To assess how different styles of face masks affected speech intelligibility in normal hearing listeners, researchers from Washington University in St. Louis put some of the most popular mask designs to the test.
Their research was published in the journal Cognitive Research: Principles and Implications.
The team, from the labs of Kristin Van Engen, assistant professor of psychological and brain sciences and of linguistics in Arts & Sciences, and Jonathan E. Peelle, associate professor of otolaryngology at the School of Medicine, found that cotton masks with filter inserts and masks with a transparent plastic panel were linked to/associated with the worst performance when it came to understanding what the wearer was saying.
While they were surprised that listeners did not do better with transparent masks, the authors pointed out that the clear panels hurt the audibility of the speech signal more than other mask materials and that the panels often fog up, making it difficult to see the talker’s mouth.
And “They’re super uncomfortable and wet. They’re pretty gross,” said Violet Brown, a PhD student in Van Engen’s lab and the paper’s first author.
Brown spoke from experience; as the person who recorded the stimuli for the experiment, she spent plenty of time wearing the transparent mask, as well as three others. As part of their experiment, she spoke to participants in four different mask styles: a surgical mask, a cloth mask with a filter, a cloth mask without a filter inserted, and a mask with a clear plastic insert.
She also spoke unmasked.
The researchers weren’t simply interested in showing that face masks affect speech intelligibility. “We already know it’s harder to understand speech when you’re wearing a mask,” that’s pretty self-evident, Van Engen said. “We’re exploring the extent to which different masks affect one’s ability to understand speech in background noise — both in terms of how many words you can recognize and in terms of how difficult the task feels.”
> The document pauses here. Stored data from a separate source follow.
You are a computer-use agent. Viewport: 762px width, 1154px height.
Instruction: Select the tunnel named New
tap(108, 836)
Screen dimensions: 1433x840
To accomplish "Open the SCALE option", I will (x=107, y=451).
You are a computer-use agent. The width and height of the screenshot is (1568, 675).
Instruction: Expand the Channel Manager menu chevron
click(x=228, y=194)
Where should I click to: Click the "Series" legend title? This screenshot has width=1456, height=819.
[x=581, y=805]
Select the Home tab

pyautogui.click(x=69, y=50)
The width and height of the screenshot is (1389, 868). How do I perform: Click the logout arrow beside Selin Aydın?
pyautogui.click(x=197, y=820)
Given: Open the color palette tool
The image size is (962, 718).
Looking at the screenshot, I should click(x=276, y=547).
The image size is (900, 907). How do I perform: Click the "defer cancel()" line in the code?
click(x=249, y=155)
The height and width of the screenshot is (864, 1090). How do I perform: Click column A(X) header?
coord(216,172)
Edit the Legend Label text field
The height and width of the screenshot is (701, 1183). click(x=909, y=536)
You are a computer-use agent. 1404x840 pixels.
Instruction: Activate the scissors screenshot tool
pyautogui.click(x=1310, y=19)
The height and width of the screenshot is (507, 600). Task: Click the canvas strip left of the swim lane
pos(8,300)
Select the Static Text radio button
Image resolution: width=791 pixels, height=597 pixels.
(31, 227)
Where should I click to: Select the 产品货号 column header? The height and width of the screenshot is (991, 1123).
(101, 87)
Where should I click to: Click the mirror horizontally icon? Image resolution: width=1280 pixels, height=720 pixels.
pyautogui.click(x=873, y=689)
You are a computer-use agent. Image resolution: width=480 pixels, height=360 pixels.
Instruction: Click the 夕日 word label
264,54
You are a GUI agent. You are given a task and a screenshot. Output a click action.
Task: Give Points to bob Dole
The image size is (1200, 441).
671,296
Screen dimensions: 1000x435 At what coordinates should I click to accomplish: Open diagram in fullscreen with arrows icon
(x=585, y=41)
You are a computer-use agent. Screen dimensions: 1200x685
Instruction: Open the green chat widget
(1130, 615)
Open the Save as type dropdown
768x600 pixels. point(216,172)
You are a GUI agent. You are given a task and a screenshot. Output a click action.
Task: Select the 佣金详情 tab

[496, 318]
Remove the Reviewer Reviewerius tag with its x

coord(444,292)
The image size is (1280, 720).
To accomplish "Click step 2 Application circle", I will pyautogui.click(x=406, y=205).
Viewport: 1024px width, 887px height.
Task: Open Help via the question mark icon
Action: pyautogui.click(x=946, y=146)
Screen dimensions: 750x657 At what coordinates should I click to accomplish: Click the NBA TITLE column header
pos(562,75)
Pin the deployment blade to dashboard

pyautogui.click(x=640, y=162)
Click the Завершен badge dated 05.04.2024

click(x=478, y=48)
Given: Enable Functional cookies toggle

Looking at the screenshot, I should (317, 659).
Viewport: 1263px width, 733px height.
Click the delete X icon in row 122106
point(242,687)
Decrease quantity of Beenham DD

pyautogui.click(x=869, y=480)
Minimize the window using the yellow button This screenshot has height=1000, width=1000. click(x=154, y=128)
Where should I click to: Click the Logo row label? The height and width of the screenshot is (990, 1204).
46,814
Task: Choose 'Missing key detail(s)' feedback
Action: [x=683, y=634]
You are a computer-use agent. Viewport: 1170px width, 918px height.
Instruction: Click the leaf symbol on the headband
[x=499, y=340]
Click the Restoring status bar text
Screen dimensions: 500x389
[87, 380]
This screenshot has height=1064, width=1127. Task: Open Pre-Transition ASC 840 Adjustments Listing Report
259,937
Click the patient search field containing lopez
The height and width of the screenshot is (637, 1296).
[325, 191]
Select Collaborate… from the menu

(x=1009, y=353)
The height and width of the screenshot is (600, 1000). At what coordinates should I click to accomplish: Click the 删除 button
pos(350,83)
A group of 260 participants with self-reported normal hearing — a younger group (18- to 35-year-olds) and an older group (59- to 77-year-olds) — listened to Brown speak 150 sentences in background noise. Each time, they were tasked with trying to type the sentence they heard.
Brown read the sentences unmasked, as well as wearing each of the different masks. The sentences were shown to listeners in three different background noise conditions: no background noise, moderate background noise, and high levels of background noise.
Participants wrote down what they thought they heard and how hard it was for them to make out the words or, as Brown put it, “how hard people had to squint their ears.”
Unsurprisingly, young adults did a better job of understanding Brown’s speech and reported taking less effort to do so. The difference was not large, however. In fact, it was smaller than researchers expected. For both groups, when there was no background noise, they could pretty much make out everything Brown said, no matter what was covering her face.
Once a bit of background noise was added, however, the masks started to make a difference. And, when the loudest noise was added, the differences became even clearer. When Brown spoke while wearing a surgical mask, participants could still make out over 50% of what she was saying. But when she donned the cloth mask with a filter or the transparent mask, accuracy dropped to about 30%.
“We were surprised by how hard the transparent masks were,” Brown said. “It’s not surprising that the acoustics were worse” — because of the plastic panel — “but because there’s visual information, we thought it wouldn’t be so bad. Whatever visual information you get apparently does not overcome the fact that it’s hurting the auditory signal more.”
The transparent masks, however, might work better for some than for others.
“For listeners with normal hearing, they don’t necessarily confer the benefits that might have been expected,” Van Engen said. “But our findings do not speak to their effects on individuals with significant hearing loss/deafness. It is possible that they would be beneficial for those individuals.”
Mask or no mask, noise also increased the effort it took for people to understand what they were hearing. That kind of listening effort can have effects beyond just how well a person understands what they are hearing. It’s just plain tiring, something researchers knew, but others may not have grasped.
“It’s nice to demonstrate that yes, you can maintain intelligibility quite well, and at the same time, be working quite hard to do it,” Van Engen said.
“Everyone is aware now that speech can be hard.”